Data Analysis with MongoDb and R

2014-07-23 | by Kory Becker

Introduction

I’ve recently completed an online course in R programming and have been weighing its strengths and weaknesses to determine where it would be most advantageous. Traditional workplace programming languages, such as C# and Javascript, seem to always have a place.

It just so happens, a problem arose of needing to query two different MongoDb databases. One database was a production instance, while the other was QA. A report was needed that queried against both databases to compare the contents for missing and invalid documents.

If the goal had been querying over one Mongo instance, an easy solution would be to use an off-the-shelf Mongo client tool. Another possibility is to query a sister) database from within the first. However, since the query spans two databases and contains slightly complicated logic, writing a custom program might better suit the purpose. A custom program also has the advantage of being scheduled to run on a daily basis and is more easily extensible than an inline query.

Where the R Programming Language Excels

Thinking a little more about the problem at hand, there were some features a solution program would need to do. First, it would need to query two MongoDb databases. It would need to cross-reference data from one database against records in the other, by checking against certain columns. It would need to combine some of the columns together to fill in missing data from one and the other. It may also need to perform other table manipulations on rows and columns. Finally, it would need to export the result to a comma-separated (CSV) or Excel file.

These are all features that R is exceedingly good at.

-- -- --

STATED EXERCISE A>
Answer these questions from the article on MongoDb and R:
(i) Which two MongoDb instances did the report need to query?
(ii) Which traditional workplace programming languages are named?
(iii) In what file formats would the solution program need to export its result?

TASK MATERIAL>
-- -- --

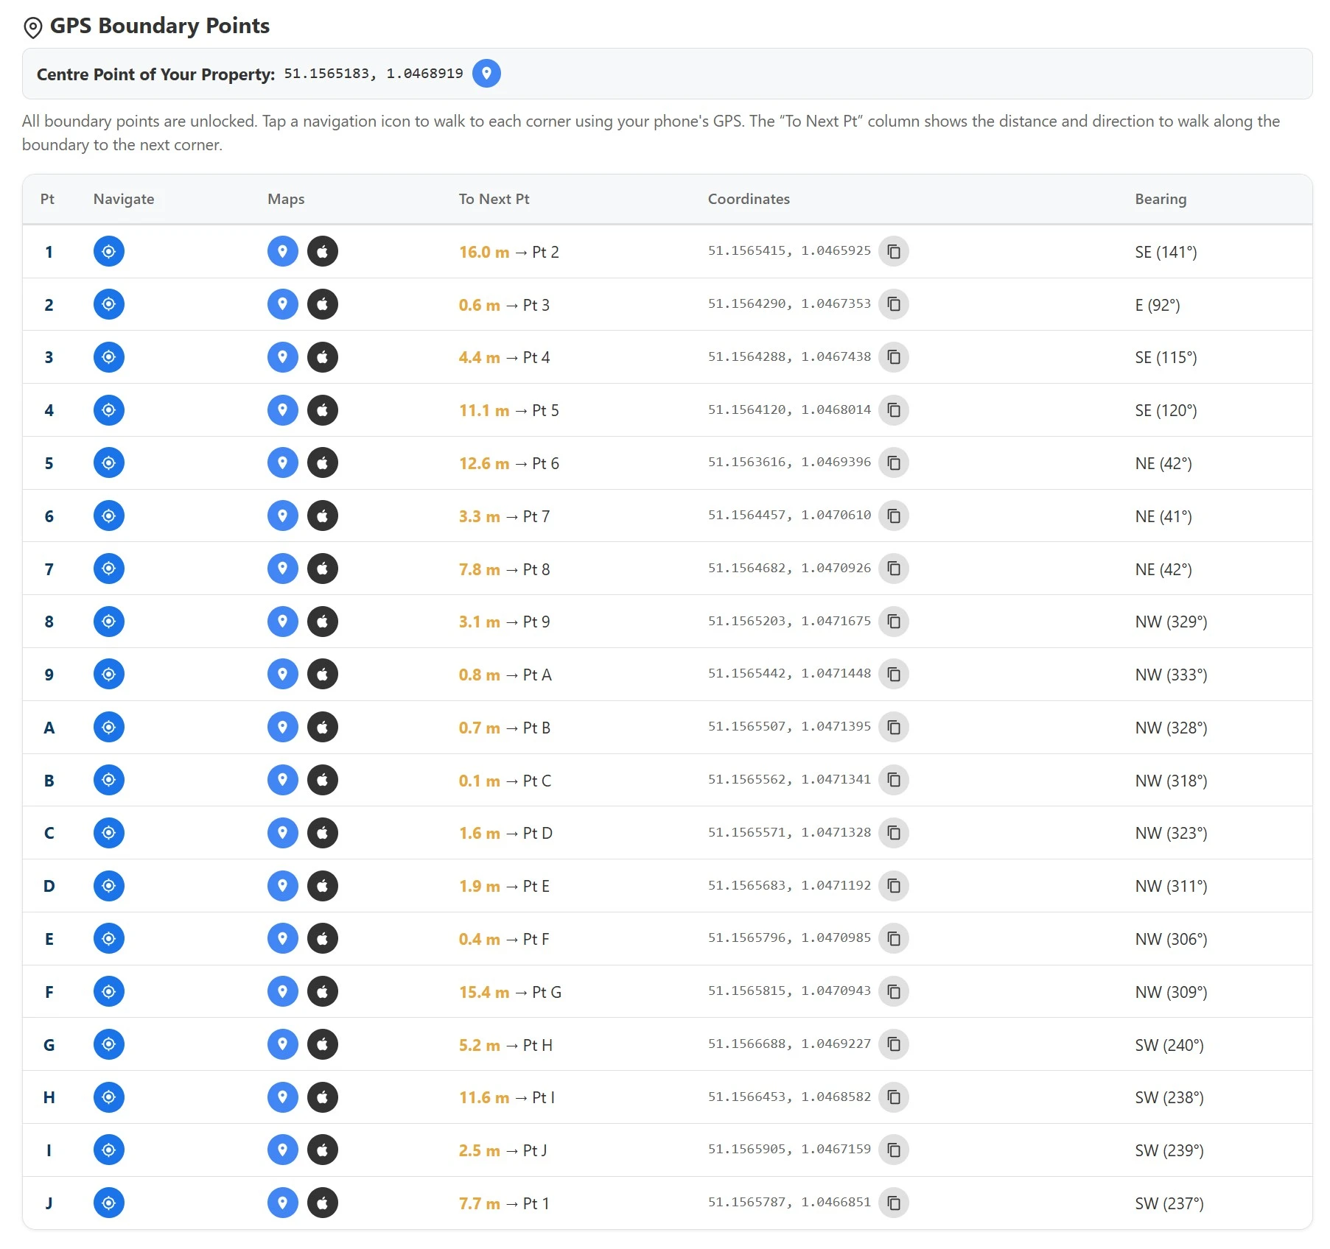
Task: Navigate to boundary point J
Action: (x=109, y=1203)
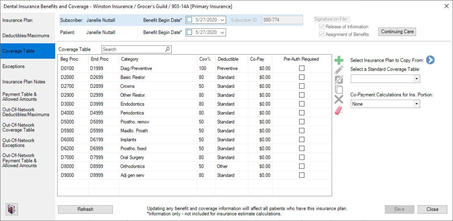Open the Standard Coverage Table dropdown
This screenshot has height=221, width=453.
pos(416,79)
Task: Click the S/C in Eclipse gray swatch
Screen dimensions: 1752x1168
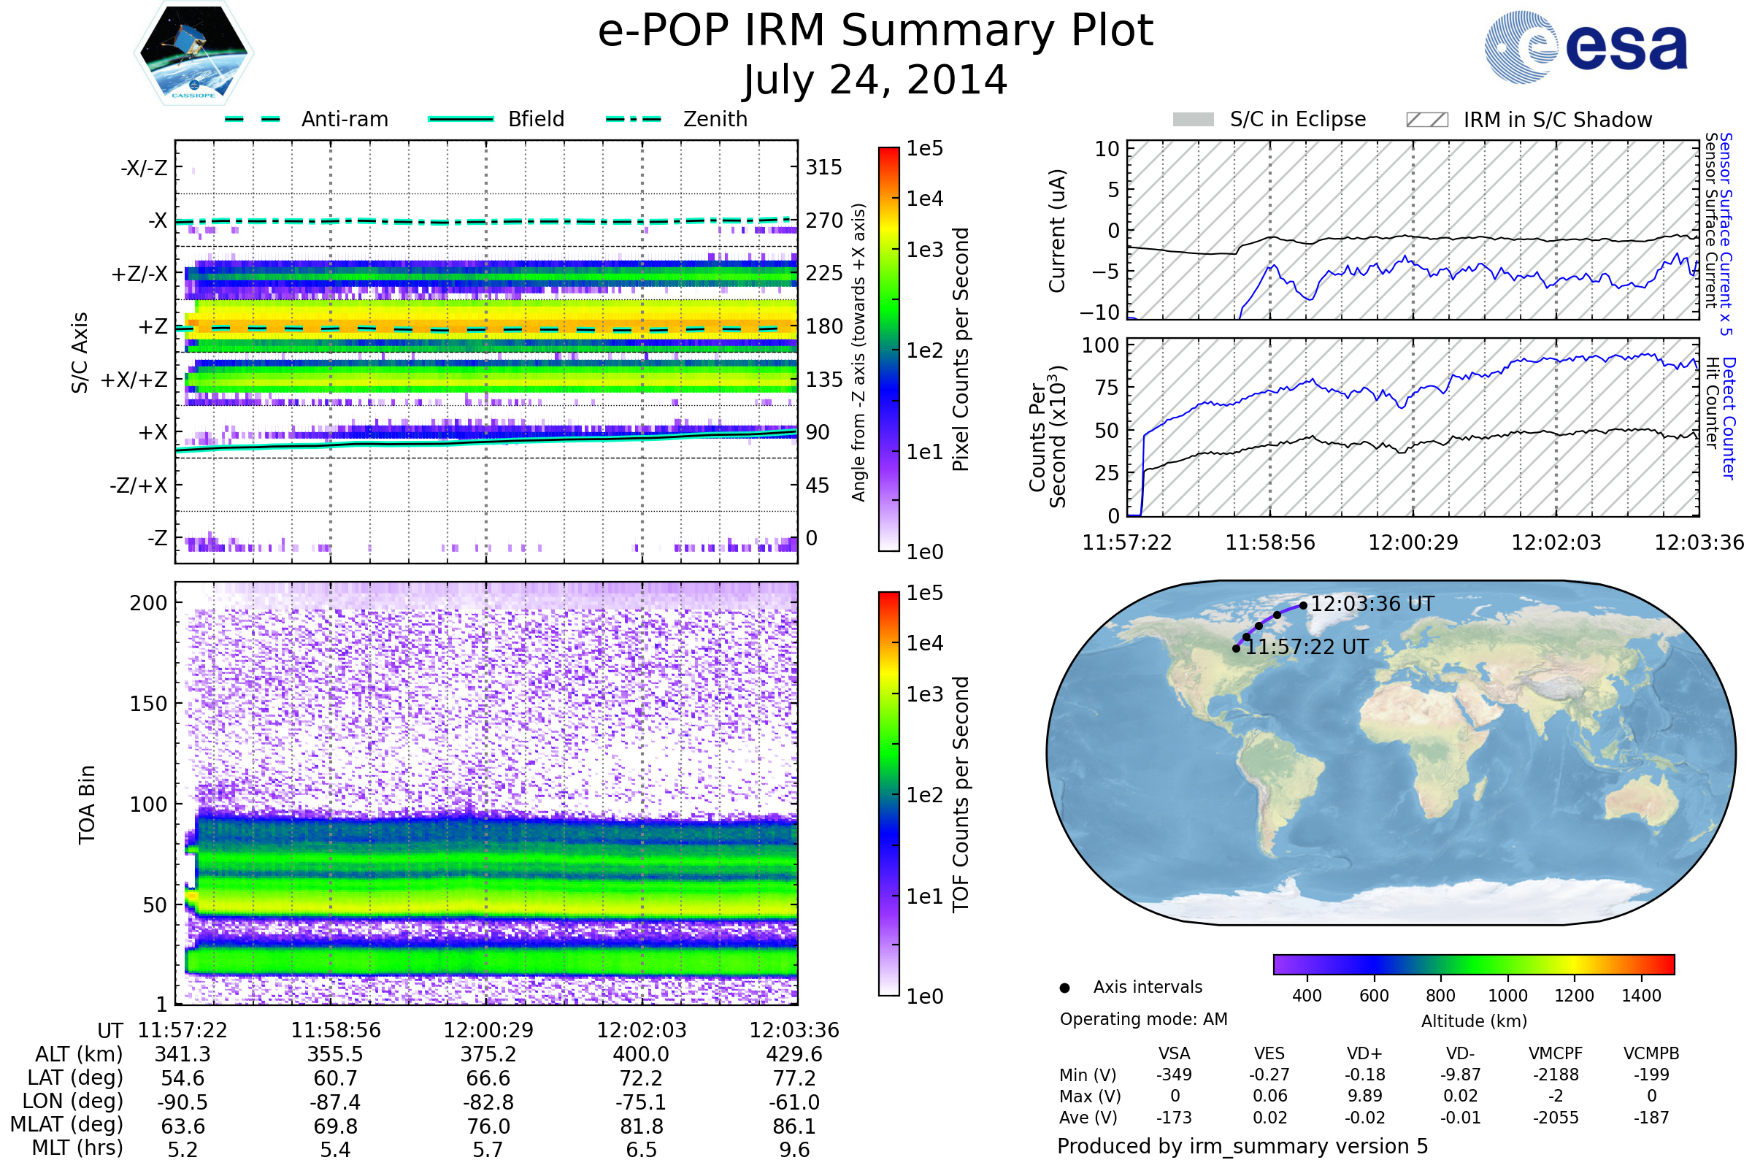Action: coord(1193,120)
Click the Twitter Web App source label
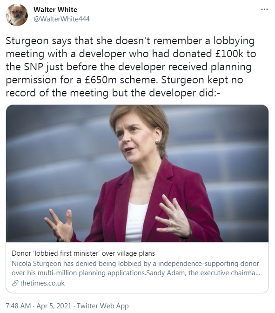275x313 pixels. 103,306
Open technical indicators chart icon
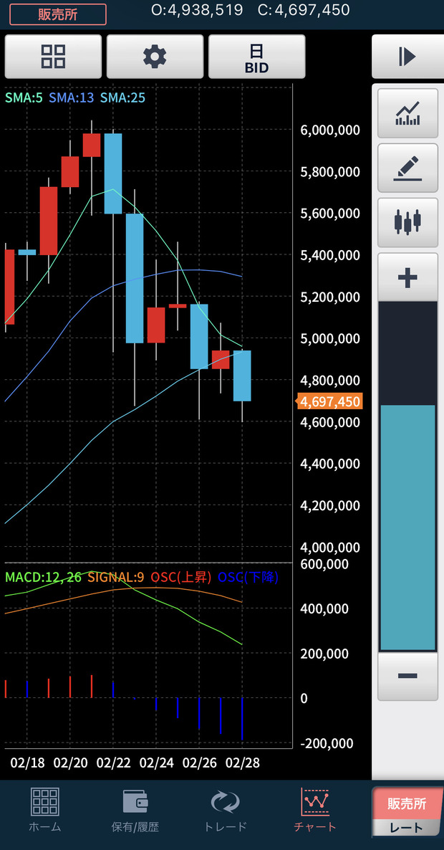 coord(407,113)
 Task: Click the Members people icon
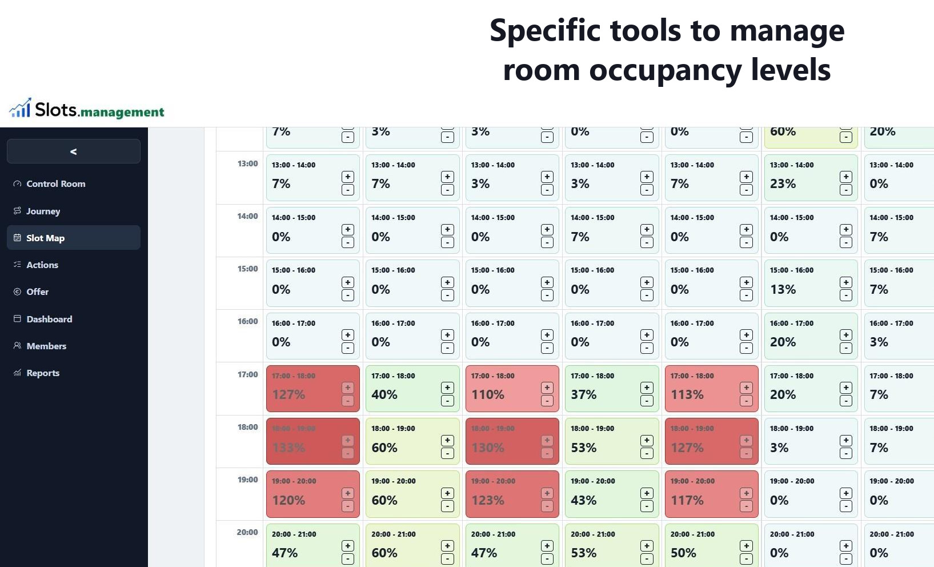[x=17, y=346]
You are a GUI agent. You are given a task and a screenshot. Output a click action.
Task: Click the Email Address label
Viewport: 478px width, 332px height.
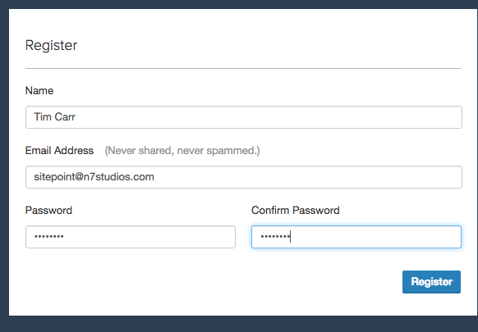click(59, 151)
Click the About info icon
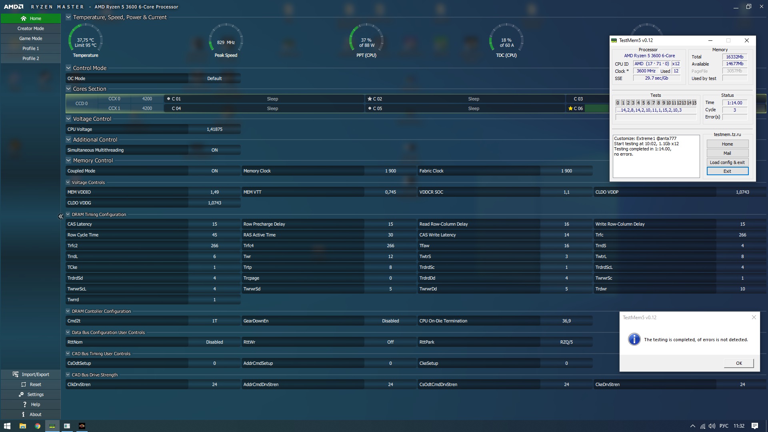 [x=23, y=414]
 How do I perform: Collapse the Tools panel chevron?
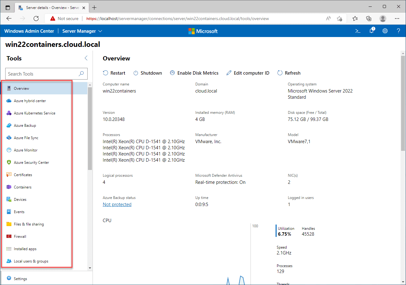86,58
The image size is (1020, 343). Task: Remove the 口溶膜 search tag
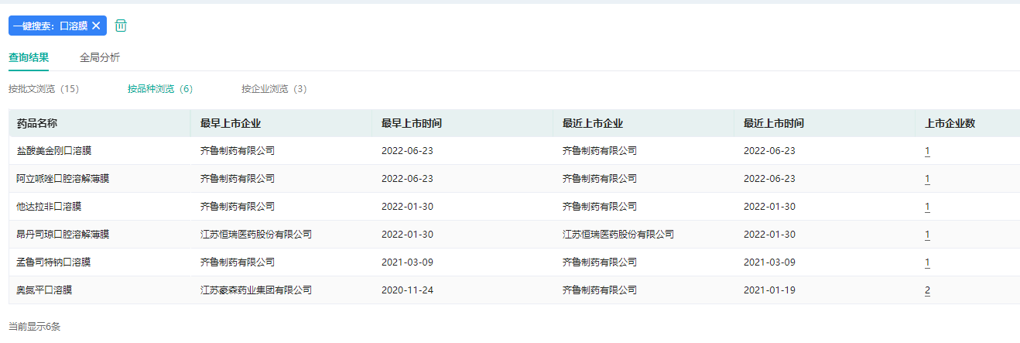coord(96,26)
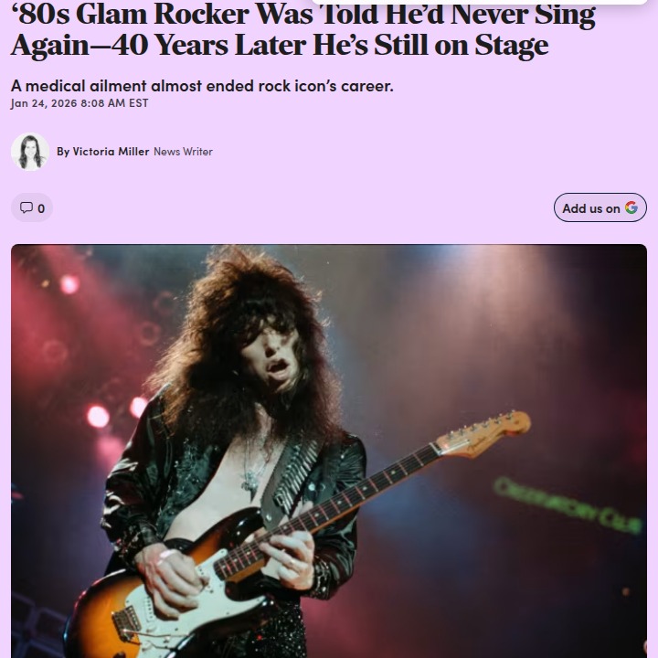Click the headline line '80s Glam Rocker Was Told'
Image resolution: width=658 pixels, height=658 pixels.
pos(196,14)
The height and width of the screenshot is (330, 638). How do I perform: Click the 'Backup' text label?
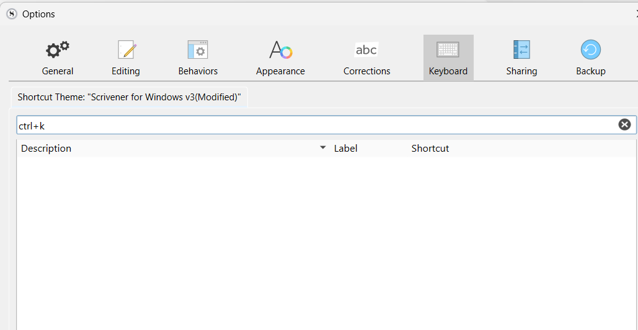[x=590, y=71]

-- -- --

STATED EXERCISE B> From the records, quote the stretch from the line containing "Open technical indicators chart icon" through the line containing "pos(196,14)", both included. Leave the pictures out.

TASK RESULT A>
(i) A production instance and a QA instance.
(ii) C# and Javascript.
(iii) A comma-separated (CSV) file or an Excel file.

TASK RESULT B>
Open technical indicators chart icon
 coord(407,113)
 Task: Click the Members people icon
[x=17, y=346]
You are a GUI agent. You are given a task and a screenshot. Output a click action.
Task: Click the Email Address label
Viewport: 478px width, 332px height.
click(59, 151)
Click the About info icon
 [x=23, y=414]
 How do I perform: Collapse the Tools panel chevron?
86,58
The image size is (1020, 343). Task: Remove the 口溶膜 search tag
coord(96,26)
Click the headline line '80s Glam Rocker Was Told'
Image resolution: width=658 pixels, height=658 pixels.
pos(196,14)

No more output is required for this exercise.